── THE DATA

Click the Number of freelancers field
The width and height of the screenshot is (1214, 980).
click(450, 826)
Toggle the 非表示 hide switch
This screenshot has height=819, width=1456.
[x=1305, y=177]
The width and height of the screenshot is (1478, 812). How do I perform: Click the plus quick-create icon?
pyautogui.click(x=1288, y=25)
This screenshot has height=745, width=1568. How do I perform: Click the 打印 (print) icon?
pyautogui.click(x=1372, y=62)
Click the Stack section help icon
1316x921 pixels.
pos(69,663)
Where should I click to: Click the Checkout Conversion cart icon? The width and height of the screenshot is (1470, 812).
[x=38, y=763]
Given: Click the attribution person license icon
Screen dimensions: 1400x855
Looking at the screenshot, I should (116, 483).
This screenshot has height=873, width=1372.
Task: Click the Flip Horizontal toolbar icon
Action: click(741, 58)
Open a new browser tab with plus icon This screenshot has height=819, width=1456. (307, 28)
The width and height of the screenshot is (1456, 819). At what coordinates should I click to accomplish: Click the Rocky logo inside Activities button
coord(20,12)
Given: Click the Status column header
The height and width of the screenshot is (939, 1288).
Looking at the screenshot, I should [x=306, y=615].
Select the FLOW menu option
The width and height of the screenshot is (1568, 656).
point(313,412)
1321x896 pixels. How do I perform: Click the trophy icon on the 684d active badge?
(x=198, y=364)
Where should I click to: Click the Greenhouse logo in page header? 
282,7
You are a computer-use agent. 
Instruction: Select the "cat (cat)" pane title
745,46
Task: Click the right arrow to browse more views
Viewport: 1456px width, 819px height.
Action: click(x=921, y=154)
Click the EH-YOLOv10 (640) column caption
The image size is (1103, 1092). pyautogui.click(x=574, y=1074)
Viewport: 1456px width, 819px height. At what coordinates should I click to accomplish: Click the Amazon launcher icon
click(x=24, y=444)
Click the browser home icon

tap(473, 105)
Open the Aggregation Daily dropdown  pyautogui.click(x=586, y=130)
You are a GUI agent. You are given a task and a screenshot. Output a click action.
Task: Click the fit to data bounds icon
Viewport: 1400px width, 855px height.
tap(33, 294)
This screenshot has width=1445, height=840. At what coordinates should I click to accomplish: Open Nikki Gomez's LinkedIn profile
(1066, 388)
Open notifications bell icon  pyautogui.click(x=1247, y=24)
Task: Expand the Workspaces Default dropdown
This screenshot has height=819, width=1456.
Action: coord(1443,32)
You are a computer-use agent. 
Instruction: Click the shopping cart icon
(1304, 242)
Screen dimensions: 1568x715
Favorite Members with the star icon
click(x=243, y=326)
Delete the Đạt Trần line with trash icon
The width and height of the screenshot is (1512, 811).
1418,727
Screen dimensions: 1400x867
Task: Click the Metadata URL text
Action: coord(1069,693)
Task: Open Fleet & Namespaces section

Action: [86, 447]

────

**TASK TO COMPLETE**.
This exercise requires that all of the entries be repeated exactly.

**ANSWER FOR THE TASK**.
Click the Number of freelancers field
The width and height of the screenshot is (1214, 980).
click(450, 826)
Toggle the 非表示 hide switch
This screenshot has height=819, width=1456.
[x=1305, y=177]
The width and height of the screenshot is (1478, 812). How do I perform: Click the plus quick-create icon?
pyautogui.click(x=1288, y=25)
This screenshot has height=745, width=1568. How do I perform: Click the 打印 (print) icon?
pyautogui.click(x=1372, y=62)
Click the Stack section help icon
1316x921 pixels.
pos(69,663)
Where should I click to: Click the Checkout Conversion cart icon? The width and height of the screenshot is (1470, 812).
[x=38, y=763]
Given: Click the attribution person license icon
Screen dimensions: 1400x855
Looking at the screenshot, I should (116, 483).
This screenshot has height=873, width=1372.
Task: Click the Flip Horizontal toolbar icon
Action: click(741, 58)
Open a new browser tab with plus icon This screenshot has height=819, width=1456. (307, 28)
The width and height of the screenshot is (1456, 819). At what coordinates should I click to accomplish: Click the Rocky logo inside Activities button
coord(20,12)
Given: Click the Status column header
The height and width of the screenshot is (939, 1288).
Looking at the screenshot, I should [x=306, y=615].
Select the FLOW menu option
The width and height of the screenshot is (1568, 656).
point(313,412)
1321x896 pixels. How do I perform: Click the trophy icon on the 684d active badge?
(x=198, y=364)
Where should I click to: Click the Greenhouse logo in page header? 
282,7
You are a computer-use agent. 
Instruction: Select the "cat (cat)" pane title
745,46
Task: Click the right arrow to browse more views
Viewport: 1456px width, 819px height.
Action: click(x=921, y=154)
Click the EH-YOLOv10 (640) column caption
The image size is (1103, 1092). pyautogui.click(x=574, y=1074)
Viewport: 1456px width, 819px height. At what coordinates should I click to accomplish: Click the Amazon launcher icon
click(x=24, y=444)
Click the browser home icon

tap(473, 105)
Open the Aggregation Daily dropdown  pyautogui.click(x=586, y=130)
You are a GUI agent. You are given a task and a screenshot. Output a click action.
Task: Click the fit to data bounds icon
Viewport: 1400px width, 855px height.
tap(33, 294)
This screenshot has width=1445, height=840. At what coordinates should I click to accomplish: Open Nikki Gomez's LinkedIn profile
(1066, 388)
Open notifications bell icon  pyautogui.click(x=1247, y=24)
Task: Expand the Workspaces Default dropdown
This screenshot has height=819, width=1456.
Action: coord(1443,32)
You are a computer-use agent. 
Instruction: Click the shopping cart icon
(1304, 242)
Screen dimensions: 1568x715
Favorite Members with the star icon
click(x=243, y=326)
Delete the Đạt Trần line with trash icon
The width and height of the screenshot is (1512, 811).
1418,727
Screen dimensions: 1400x867
Task: Click the Metadata URL text
Action: coord(1069,693)
Task: Open Fleet & Namespaces section

Action: [86, 447]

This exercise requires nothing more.